— REQUIRED TASK —
Rewrite every one of the records with each occurrence of "screenshot" changed to "screen capture" and everything else left as it is. Leave the pictures out of your answer.

━━━━━━━━━━━━━━━━

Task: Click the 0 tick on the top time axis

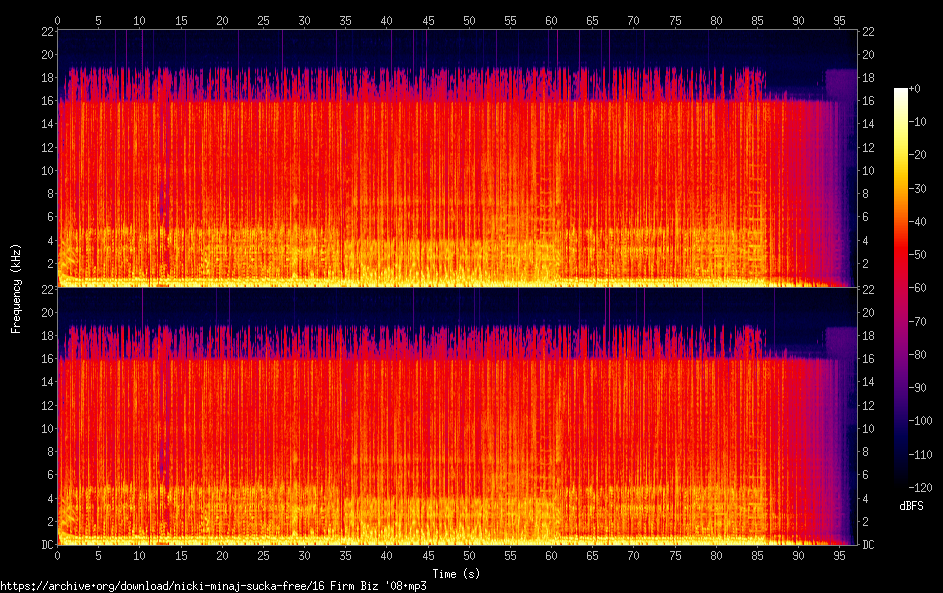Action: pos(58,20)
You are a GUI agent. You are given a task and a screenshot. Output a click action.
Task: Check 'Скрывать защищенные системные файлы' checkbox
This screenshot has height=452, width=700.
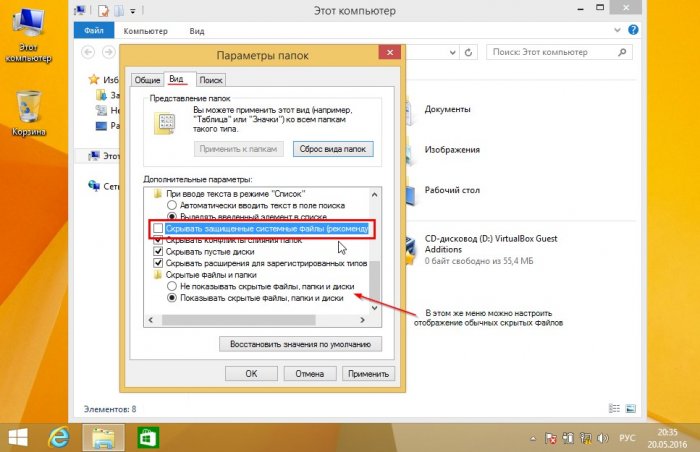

━━━━━━━━━━━━━━━━

— COMPLETE RESPONSE —
Task: Click the 0 tick on the top time axis

Action: pos(58,20)
You are a GUI agent. You are given a task and a screen capture. Output a click action.
Task: Check 'Скрывать защищенные системные файлы' checkbox
This screen capture has height=452, width=700.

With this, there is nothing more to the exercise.